» Task objective: Because only the text is wanted, repeat the records below exactly and omit the pictures.

[Stored records]

═══

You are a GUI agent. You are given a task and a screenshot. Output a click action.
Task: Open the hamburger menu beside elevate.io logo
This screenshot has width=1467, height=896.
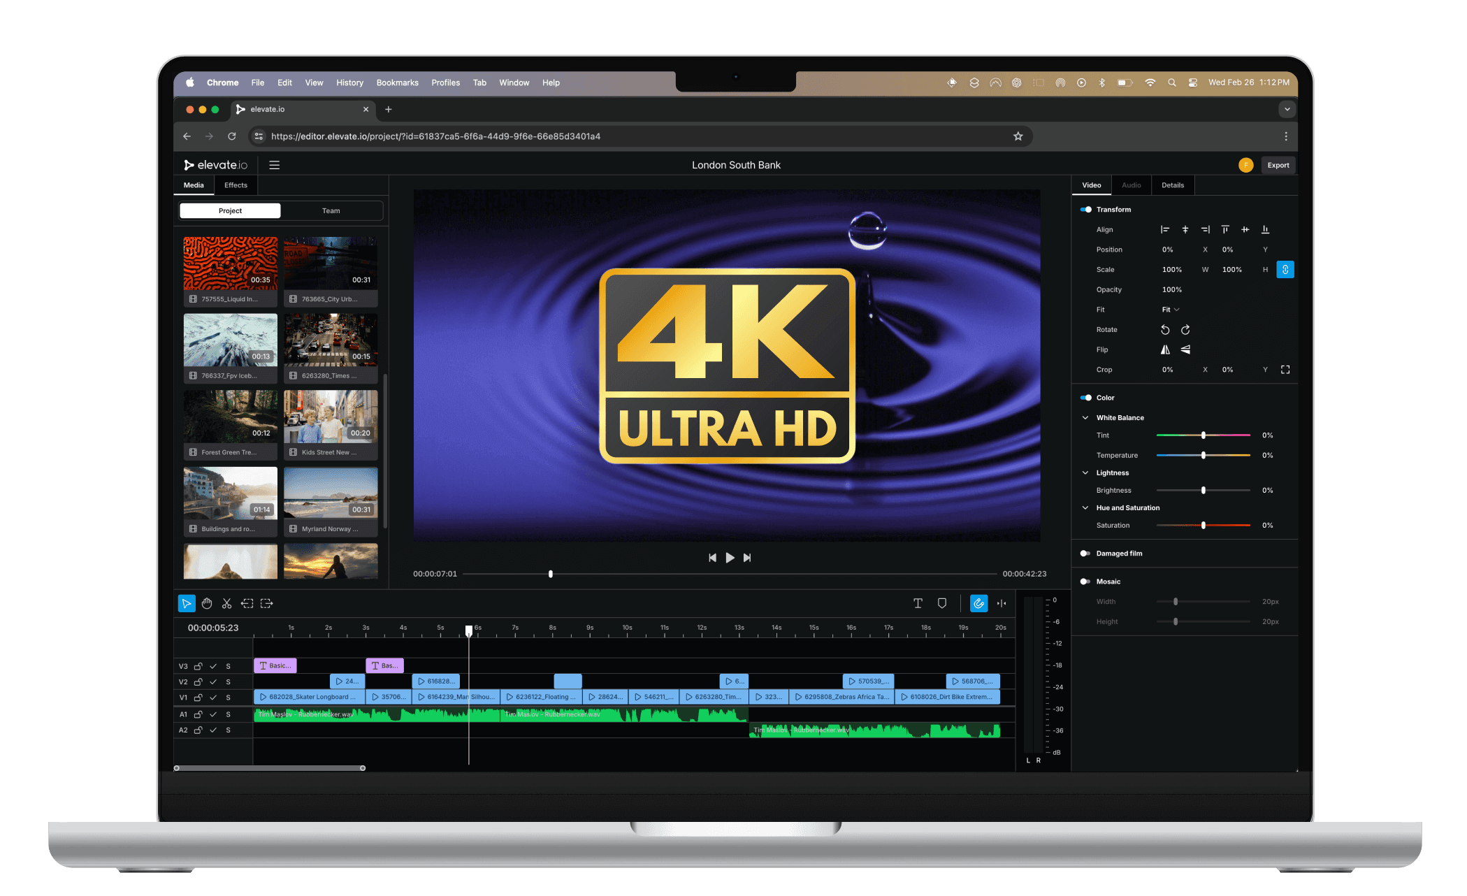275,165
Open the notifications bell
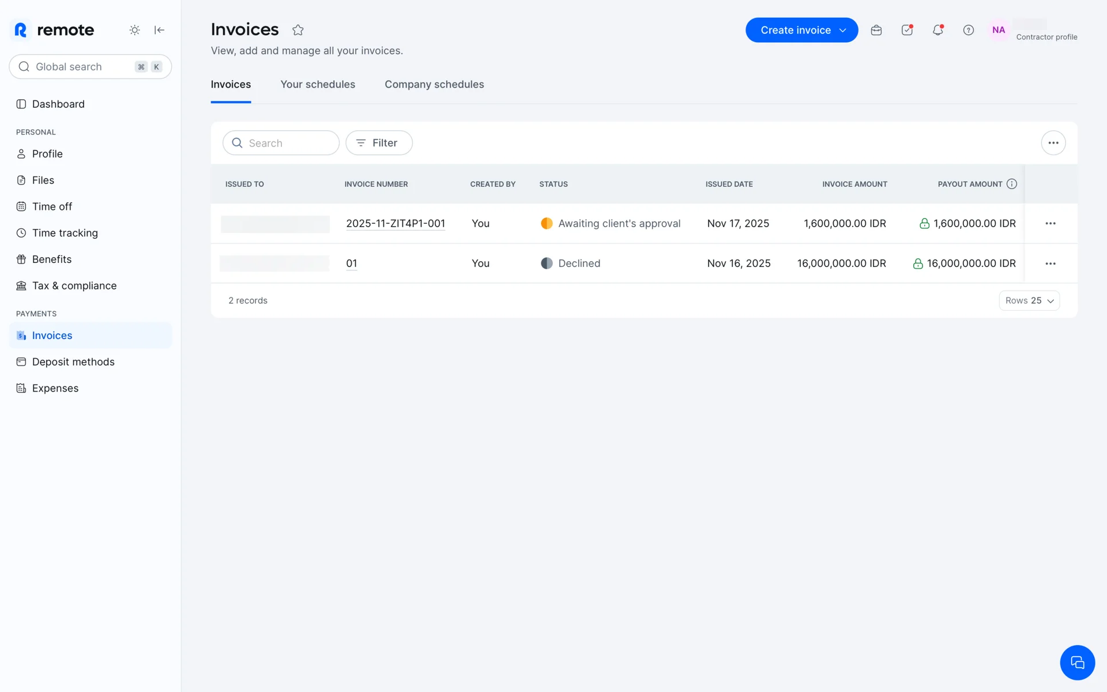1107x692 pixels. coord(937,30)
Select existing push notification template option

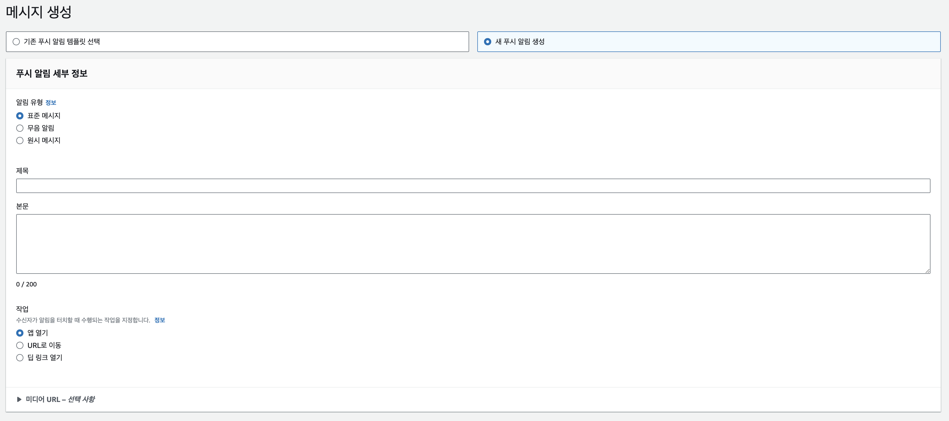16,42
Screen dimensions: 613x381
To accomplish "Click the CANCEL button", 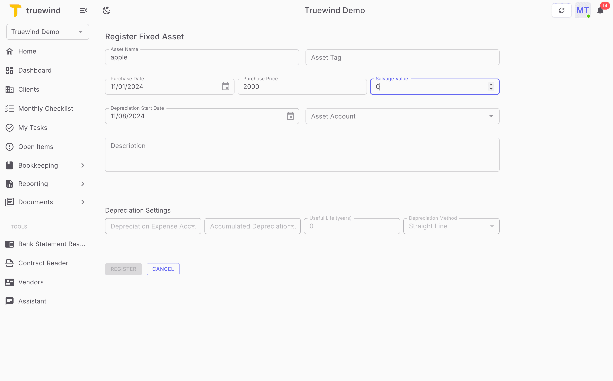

═══

» Solution to this exercise:
You are a GUI agent. You are given a task and a screenshot. Output a click action.
Task: Open the hamburger menu beside elevate.io logo
This screenshot has width=1467, height=896.
275,165
Open the notifications bell
1107x692 pixels. coord(937,30)
Select existing push notification template option

16,42
Screen dimensions: 613x381
To accomplish "Click the CANCEL button", 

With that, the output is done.